ASSIGNMENT |
Should the word "pixel" occur in a line of the records, copy that line.

▬▬▬

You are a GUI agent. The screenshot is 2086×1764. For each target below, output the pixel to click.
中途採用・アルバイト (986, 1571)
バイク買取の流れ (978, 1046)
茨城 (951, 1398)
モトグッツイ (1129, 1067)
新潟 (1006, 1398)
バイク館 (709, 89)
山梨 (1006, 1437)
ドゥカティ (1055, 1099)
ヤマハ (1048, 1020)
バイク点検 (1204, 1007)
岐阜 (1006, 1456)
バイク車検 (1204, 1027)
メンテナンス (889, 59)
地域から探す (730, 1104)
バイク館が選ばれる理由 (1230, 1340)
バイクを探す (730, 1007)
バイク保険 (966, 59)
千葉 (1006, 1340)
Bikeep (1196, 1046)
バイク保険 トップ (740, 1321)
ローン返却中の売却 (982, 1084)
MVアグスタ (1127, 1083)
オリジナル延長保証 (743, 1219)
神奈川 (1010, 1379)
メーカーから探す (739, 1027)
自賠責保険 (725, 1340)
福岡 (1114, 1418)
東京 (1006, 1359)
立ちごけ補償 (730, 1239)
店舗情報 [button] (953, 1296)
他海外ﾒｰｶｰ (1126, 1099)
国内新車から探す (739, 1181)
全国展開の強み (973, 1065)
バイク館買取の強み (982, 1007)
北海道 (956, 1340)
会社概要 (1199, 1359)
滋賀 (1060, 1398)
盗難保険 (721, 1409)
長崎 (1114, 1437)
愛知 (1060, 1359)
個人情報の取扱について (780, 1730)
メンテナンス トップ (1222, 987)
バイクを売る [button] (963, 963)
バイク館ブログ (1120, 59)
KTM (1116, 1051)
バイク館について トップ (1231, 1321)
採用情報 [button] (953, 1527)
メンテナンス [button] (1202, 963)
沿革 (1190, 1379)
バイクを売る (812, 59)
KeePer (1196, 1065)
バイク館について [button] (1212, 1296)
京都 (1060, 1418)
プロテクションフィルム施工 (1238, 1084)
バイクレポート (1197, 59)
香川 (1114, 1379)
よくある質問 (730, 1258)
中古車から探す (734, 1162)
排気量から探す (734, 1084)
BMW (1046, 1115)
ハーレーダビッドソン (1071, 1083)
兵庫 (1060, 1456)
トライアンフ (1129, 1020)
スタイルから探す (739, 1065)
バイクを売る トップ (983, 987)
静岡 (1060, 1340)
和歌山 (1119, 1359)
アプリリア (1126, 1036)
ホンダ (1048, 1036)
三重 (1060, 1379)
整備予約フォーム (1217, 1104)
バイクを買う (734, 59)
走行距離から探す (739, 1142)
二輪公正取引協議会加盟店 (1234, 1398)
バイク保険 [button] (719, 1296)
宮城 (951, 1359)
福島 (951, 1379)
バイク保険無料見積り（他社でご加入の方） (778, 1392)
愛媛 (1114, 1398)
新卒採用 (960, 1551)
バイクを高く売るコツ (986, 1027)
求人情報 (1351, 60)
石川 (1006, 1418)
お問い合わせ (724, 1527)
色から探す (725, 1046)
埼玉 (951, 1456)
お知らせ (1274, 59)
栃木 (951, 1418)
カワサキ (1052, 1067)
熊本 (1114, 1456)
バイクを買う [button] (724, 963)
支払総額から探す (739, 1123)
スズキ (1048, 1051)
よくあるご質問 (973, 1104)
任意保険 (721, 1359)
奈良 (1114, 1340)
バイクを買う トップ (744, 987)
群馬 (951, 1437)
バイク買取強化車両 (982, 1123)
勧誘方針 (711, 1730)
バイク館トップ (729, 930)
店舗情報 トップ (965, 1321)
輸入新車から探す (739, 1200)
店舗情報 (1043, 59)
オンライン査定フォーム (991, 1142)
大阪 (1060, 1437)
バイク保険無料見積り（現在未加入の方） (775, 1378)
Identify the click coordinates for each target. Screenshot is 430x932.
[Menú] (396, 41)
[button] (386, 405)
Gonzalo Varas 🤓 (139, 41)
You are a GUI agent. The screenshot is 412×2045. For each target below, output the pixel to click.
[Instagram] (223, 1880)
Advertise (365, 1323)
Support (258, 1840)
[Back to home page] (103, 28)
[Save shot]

▬▬▬

OUTPUT BELOW |
You are a GUI agent. The screenshot is 2086×1764. For each target below, output the pixel to click.
You are a GUI agent. The screenshot is 412×2045. For each target below, output the pixel to click.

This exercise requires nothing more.